Non vogliamo entrare nel merito dei servizi perché c’è il rischio di commettere errori o scrivere inesattezze. Piuttosto si può entrare nel merito del comportamento umano e su quello bisogna farlo eccome, perché le persone che manifestano un bisogno meritano di essere ascoltate, specie se si tratta del rapporto paziente-medico.
E la segnalazione che arriva da una lettrice del Telesino apre uno squarcio su cosa non deve accadere quando ci si trova in una condizione di manifesta sintomatologia che desta preoccupazione. Quante volte si è sentito parlare di persone che si sono presentate in ospedali o pronto soccorso con problematiche varie che sono state derubricate a piccolezze e alla fine così non era. Ecco, cose del genere vanno evitate, almeno l’ascolto è doveroso.
La storia ha un’area ben precisa, la Valle Telesina, luogo nel quale sorge la struttura in cui si è verificato il fatto spiacevole che ha destabilizzato tanto la persona che ha chiesto aiuto nella tarda serata di ieri. Un forte mal di testa, pressione molto bassa e tanta paura per questa ragazza che ha deciso di ricorrere alla cura dell’ospedale, ma ciò che si è trovato di fronte è stato un muro, poco ascolto e minimizzazione del problema.

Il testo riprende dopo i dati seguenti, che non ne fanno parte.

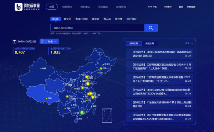The image size is (214, 132).
Task: Select the green Guangdong marker on map
Action: 82,112
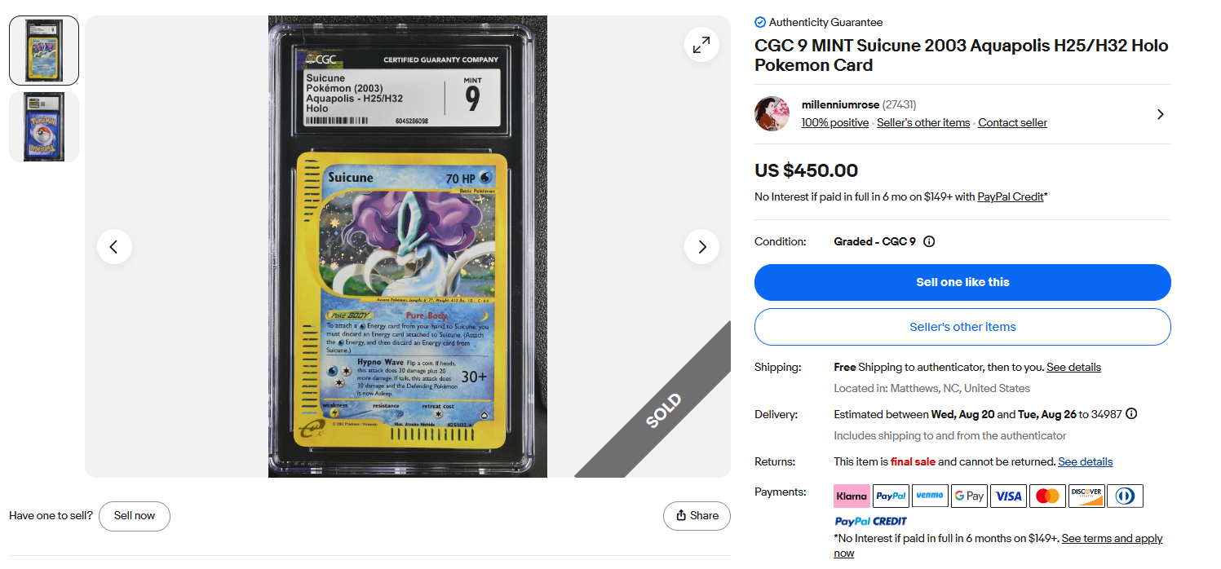
Task: Click the Klarna payment icon
Action: (x=852, y=496)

“Una reazione che ha scioccato me e la persona che mi ha accompagnato – così inizia il racconto. Non ho trovato comprensione da parte del medico che mi ha accolto, né tanto meno la voglia di ascoltarmi per darmi dei consigli su come affrontare una questione che mi stava mettendo molta ansia, visto che stava perdurando nel tempo. Tono di voce davvero molto alto, scocciato, tanto da decidere di non poter accettare un comportamento del genere e andare via. E non parlo di un ricovero nella struttura, ma almeno provare a vedere di che si trattava, rincuorarmi, prendere informazioni o trovare una soluzione da adottare. Questo medico ha insistito con l’impossibilità di fare una radiografia ma non l’avevo neanche chiesta”.
Un comportamento che ha costretto la paziente ad allontanarsi, “scusandomi anche per il disturbo” e trovare una soluzione alternativa, anche perché il malessere non passava e la preoccupazione neanche.
“Sono andata, poi, in un’altra struttura sempre in Valle Telesina, a Cerreto per la precisione – continua il racconto – e lì mi hanno accolto, ascoltato e si sono preoccupati almeno. Non hanno avuto problemi nel mettersi a disposizione con un prelievo di sangue ed elettrocardiogramma. Insomma, mi hanno rassicurata e soprattutto hanno individuato una cura per affrontare il problema. Non voglio essere polemica, sicuramente so che ingolfare gli ospedali per dei mal di testa non è cosa da fare, ma qui è mancata proprio la disponibilità e l’ascolto. Bastava dirmi cosa fare, con un tono diverso e sarei andata via seguendo il consiglio. Invece ho trovato un atteggiamento molto aggressivo nel parlarmi”.
Ragionevole come conclusione, dal Covid e con l’introduzione dei codici, si è deciso di snellire le pratiche sanitarie per non ingolfare gli ospedali in affanno, spesso per problemi piccoli. Ma, in questo caso, non si entra nel merito di ciò che può fare un ospedale, quello è un altro discorso e sarebbe ben più ampio.
Qui si parla di umanità e di ascolto, perché la cura non passa solo per la risoluzione del problema, passa anche per l’accoglienza e per la rassicurazione e consigli su come agire per persone che, a torto o a ragione, di fronte a un problema fisico, perdono lucidità e si fanno attanagliare dalla paura. Ecco, anche questa è cura del paziente.